The Perth-based company, formerly known as Fastbrick Robotics, says its first next-generation Hadrian X robot has significantly surpassed the highest ever recorded peak lay speed of its predecessor, the Hadrian 109, using US-format cement masonry blocks.

The laying rate is also up from 174 blocks an hour for Hadrian X announced in October last year.
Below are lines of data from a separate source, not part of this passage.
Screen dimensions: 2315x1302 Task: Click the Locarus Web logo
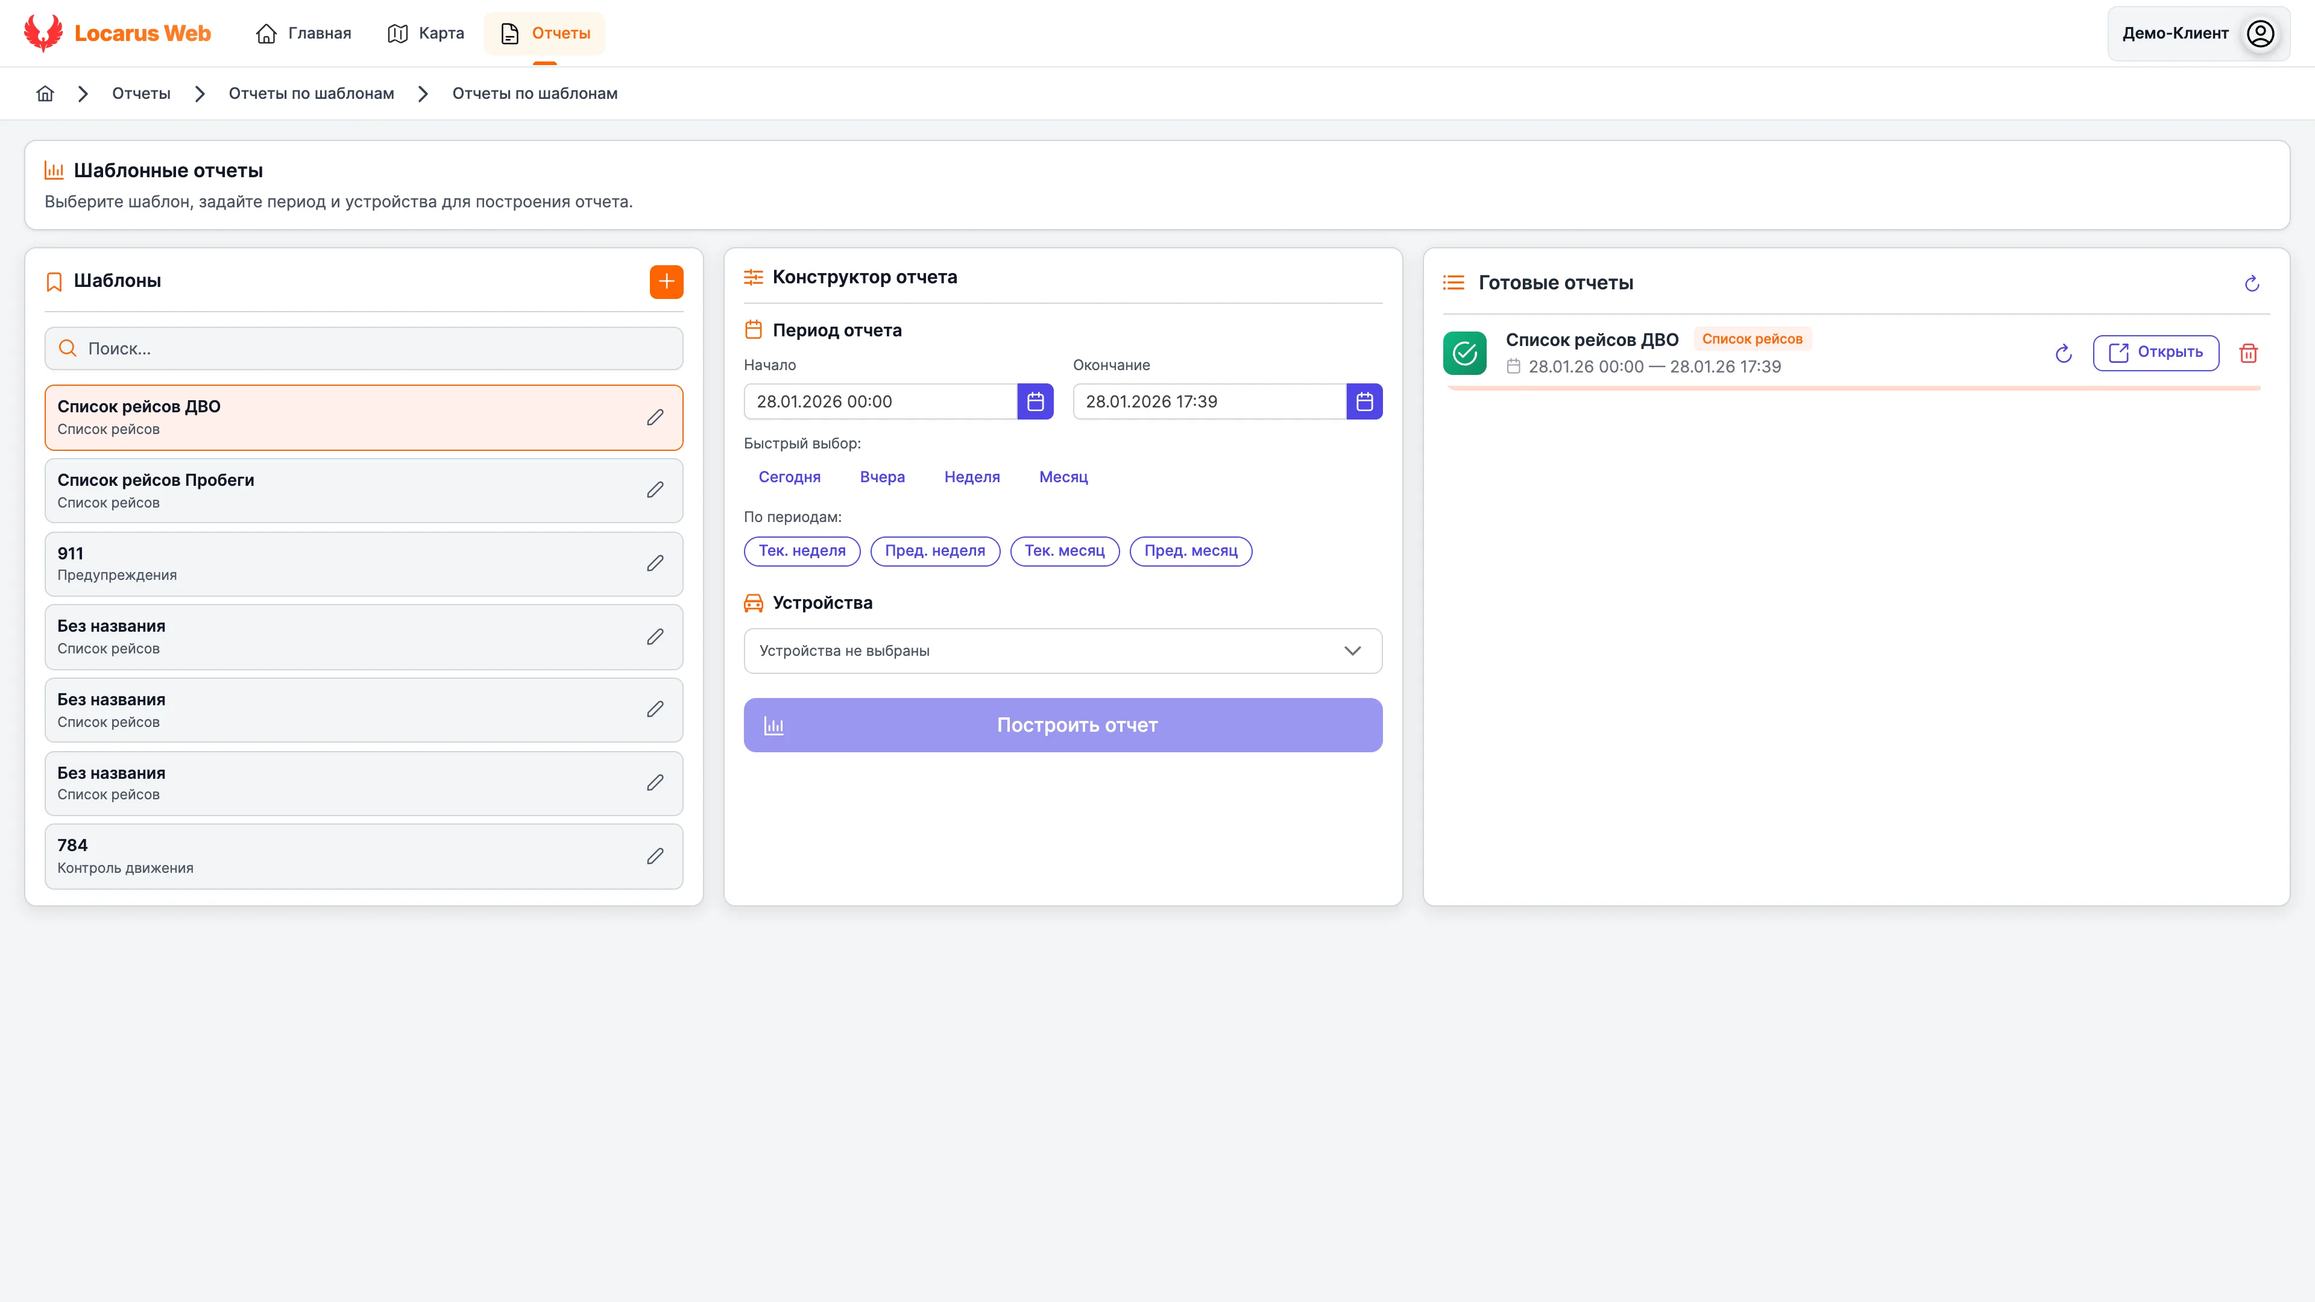[x=117, y=33]
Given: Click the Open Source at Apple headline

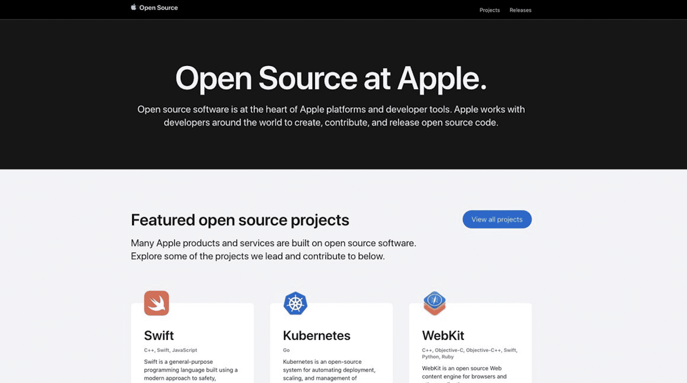Looking at the screenshot, I should 331,78.
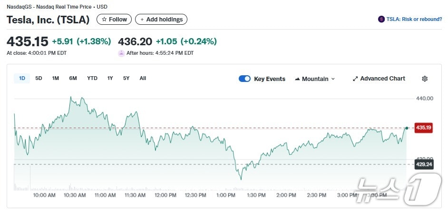448x212 pixels.
Task: Click the 435.19 current price marker
Action: pyautogui.click(x=423, y=128)
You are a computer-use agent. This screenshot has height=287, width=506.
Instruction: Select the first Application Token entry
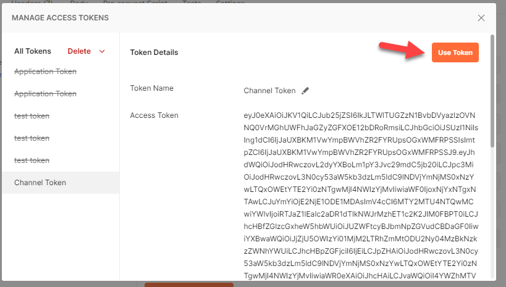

With that rate, FBR technology could lay the walls of a standard double-brick house in a single day with the technology aimed at fast-tracking house construction times while reducing labour costs.

FBR says the milestone demonstrates the commercial potential of FBR’s robotic construction technology, which is now proven to be able to lay 70 vertical square metres of wall per hour using the largest format blocks.

The latest indoor testing will be followed up by outdoor build activities at FBR’s facilities in the next few months, paving the way for Hadrian X to be applied for commercial operations.

“Achieving a lay speed record during calibration of our first next-generation Hadrian X is extremely encouraging, with expectations that the lay rate will become significantly faster still,” FBR’s CEO Mike Pivac says.

“In our testing and calibration program we are using the most commonly used cement masonry blocks in the world.

“However, using larger format and readily available blocks at the rates we have demonstrated to date, means we could robotically lay, on site, the walls of a standard double brick house in a single day.”

The FBR technology is said to be able to lay bricks between 20 and 41 times faster than manual labour.

“With the labour constraints being experienced in the construction industry globally, and the ability to significantly reduce overall construction times and costs, we are on track to deliver a compelling efficiency gain to the industry while keeping clay, AAC and cement masonry blocks as the fastest, cheapest and most durable wall production materials into the future,” Pivac says.

“We are very much on track to achieve our goal, which is that the Hadrian will be the fastest, cheapest, safest and lowest waste way to erect low rise structural wall anywhere in the world.”

FBR has revealed an ambitious rollout of the technology with plans to launch it to the US market in calendar 2023. FBR intends to complete build demonstrations with assistance from major block suppliers in the US, which is the company’s largest market globally.

In March, FBR raised $9.1 million from UK-based shareholder M&G Investment Management to fund the development and deployment of three Hadrian X robots to the US. At the time, the company revealed that the procurement process for US-spec bricklaying machines had begun.